The constant in Pekar’s life is not his resignation but his fighting spirit. He’s desperately lonely and, as he admits, horny as hell; twice-divorced, he makes a go of it with a fan, Joyce Brabner (the superlative Hope Davis), who is more than his match. (The real Joyce also makes an appearance.) Their courtship has an edge: A lefty activist, Joyce has a low regard for showbiz. (Watching Pekar on Letterman, she switches the channel to news about Iran-contra.) With her bangs and big, oval glasses, Joyce may look like a superannuated flower child, but she possesses a cast-iron will and the desire to live a more comfortable, less pack-ratty life. Miraculously, she builds a family with Pekar, and they adopt a daughter. Although Pekar might not admit it, the bourgeois comforts of home are a curative for him. When he receives a dire medical diagnosis, Joyce refuses to feed his fear. She gets him to put it all down in his newest comic book. When Pekar says that “life seems so sweet and so hard, and so hard to give up in the end,” he is speaking with the authenticity of a man who has really been through something. Pekar is not meant to be a “little guy” whom we can all rally around. He is as self-serving and ambitious, in his way, as any other artist who wants to be remembered, and his heroes are such big guys as Ornette Coleman and Theodore Dreiser. His happiness, in the end, is equivocal and hard-won—a work in progress. It would be a mistake to regard American Splendor as an anthem for the common man. It is the uncommon that is being celebrated here.

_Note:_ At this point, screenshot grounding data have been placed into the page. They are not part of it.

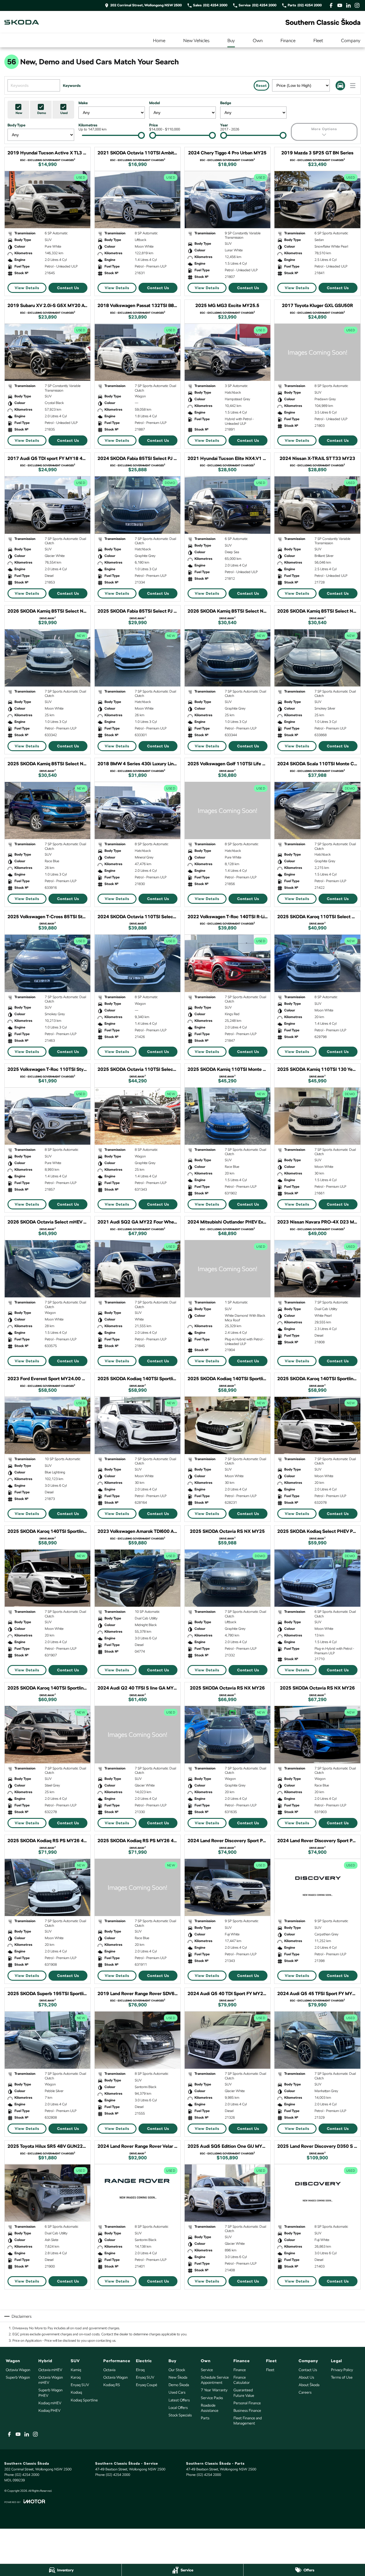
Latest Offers (179, 2400)
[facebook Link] (331, 5)
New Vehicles (196, 40)
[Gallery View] (340, 85)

In the reasonably efficient summer-movie blowout S.W.A.T., the LAPD tactical unit’s members have names like Hondo Harrelson (Samuel L. Jackson), Jim Street (Colin Farrell), and Brian Gamble (Jeremy Renner). More imagination went into the names than into the script. Actually, there is one novel plot development: When a drug lord (Olivier Martinez) offers a $100 million bounty to anyone who will spring him from police custody, every gangbanger and yahoo in Los Angeles comes out of the woodwork. It’s a great premise for a comedy, though the filmmakers fail to see the humor. Instead, they shoot up the streets of Hollywood, Wild West–style. This has been happening a lot lately, most recently in The Italian Job and Hollywood Homicide. And now that L.A. has a subway system, we’re seeing more movie mayhem down there, too. There is something sneakily gratifying about all this: Not since the days of Earthquake have Hollywood producers so indulged their fantasies of trashing the town.

The surfing footage in Dana Brown’s Step Into Liquid inspires the requisite shock and awe, but a little goes a long way. About the fifth time I saw someone slip-sliding away from a 60-foot wave, I longed to hear someone on the soundtrack say, “That guy is really nuts.” But Brown, who is the son of Bruce (The Endless Summer) Brown, is clearly a true believer. The most contentious moment in the film comes when a stoked dude bemoans what Fast Times at Ridgemont High did to the surfer image. Sean Penn just can’t get a break these days.